Action item:
Only a number is wanted here: the count of lines in the data below where the string "panel" occurs.

= = = =

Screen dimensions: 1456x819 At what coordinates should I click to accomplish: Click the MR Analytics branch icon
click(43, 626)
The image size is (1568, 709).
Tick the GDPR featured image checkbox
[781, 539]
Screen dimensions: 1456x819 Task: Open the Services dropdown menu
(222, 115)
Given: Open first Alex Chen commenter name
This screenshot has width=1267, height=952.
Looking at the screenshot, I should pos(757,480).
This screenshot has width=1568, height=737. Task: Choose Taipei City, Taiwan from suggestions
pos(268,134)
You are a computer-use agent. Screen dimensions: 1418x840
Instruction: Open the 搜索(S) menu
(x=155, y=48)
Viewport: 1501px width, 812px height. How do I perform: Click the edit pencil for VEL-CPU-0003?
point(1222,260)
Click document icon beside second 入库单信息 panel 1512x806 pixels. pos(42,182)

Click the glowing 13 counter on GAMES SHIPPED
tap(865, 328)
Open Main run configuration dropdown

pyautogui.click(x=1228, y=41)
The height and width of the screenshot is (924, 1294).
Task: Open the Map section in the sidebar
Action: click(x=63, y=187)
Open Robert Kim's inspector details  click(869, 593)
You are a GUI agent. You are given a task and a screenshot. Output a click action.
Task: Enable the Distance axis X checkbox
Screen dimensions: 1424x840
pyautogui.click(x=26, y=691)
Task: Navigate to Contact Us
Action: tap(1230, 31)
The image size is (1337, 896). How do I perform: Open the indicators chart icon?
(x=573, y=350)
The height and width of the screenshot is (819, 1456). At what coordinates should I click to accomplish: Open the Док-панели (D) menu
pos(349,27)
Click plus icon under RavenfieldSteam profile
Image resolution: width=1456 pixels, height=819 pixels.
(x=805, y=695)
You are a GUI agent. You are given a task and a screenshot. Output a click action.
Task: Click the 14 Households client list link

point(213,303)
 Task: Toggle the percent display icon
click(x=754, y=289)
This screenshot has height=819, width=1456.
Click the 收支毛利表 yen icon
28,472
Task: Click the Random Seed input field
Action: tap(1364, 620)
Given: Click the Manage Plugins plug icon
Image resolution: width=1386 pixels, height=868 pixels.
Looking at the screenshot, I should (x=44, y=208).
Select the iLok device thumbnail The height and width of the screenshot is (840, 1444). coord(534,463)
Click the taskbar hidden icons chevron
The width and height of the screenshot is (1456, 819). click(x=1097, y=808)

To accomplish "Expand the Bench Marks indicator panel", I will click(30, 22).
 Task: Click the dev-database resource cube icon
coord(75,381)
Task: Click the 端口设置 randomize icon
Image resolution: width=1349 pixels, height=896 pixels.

= = = =

Exercise answer:
2